Showing medical or education expenses without bills


Under Income Tax sections 80D, 80DD and 80E, the government allows deduction claims for expenses incurred on medical insurance, treatment of certain diseases and education loans. But many times people submit fake bills for medicines, health checkups, tuition fees. They are not afraid that if they are caught during the scrutiny of the ITR file, they may have to pay a penalty of up to 200% of the amount of tax evaded, as per Section 270A of the Income Tax Act.


Tax-free gifts from relatives considered black money


The government keeps money received as gifts from close relatives like parents, siblings or spouse tax-free under certain conditions.

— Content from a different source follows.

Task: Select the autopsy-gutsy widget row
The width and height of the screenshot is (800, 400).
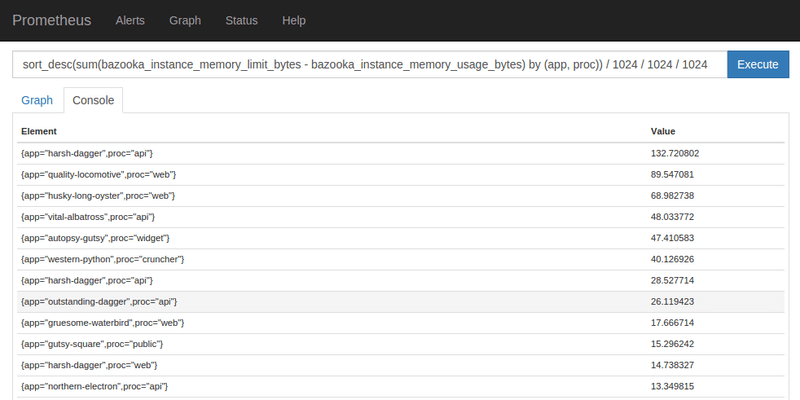Action: pyautogui.click(x=401, y=238)
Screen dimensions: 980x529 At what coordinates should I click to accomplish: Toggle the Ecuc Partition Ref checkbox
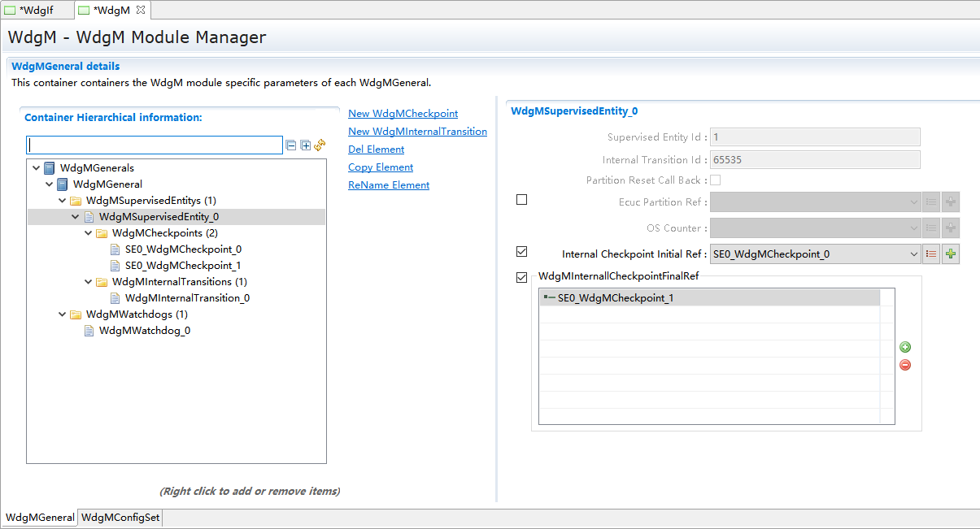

But, some people misuse it to hide their own black money or by receiving someone else's money as a gift from a relative. They think that they can be tax-free under Section 56(2) of Income Tax. But, if you do not have a gift deed, bank trail, then IT can immediately notice you.


Hiding information about freelance or side income


In today's technology era, many employed people also do freelance work or earn money through social media platforms. But, they also try to hide this income from tax. They feel that it is not necessary to disclose about Rs 50,000, but if you earn more than the basic exemption limit from any source, then you should declare it. Let us tell you that IT now takes data from digital platforms, Amazon and social media platforms. In such a situation, in case of non-disclosure, there can be both fine and prosecution under section 271 and 276C.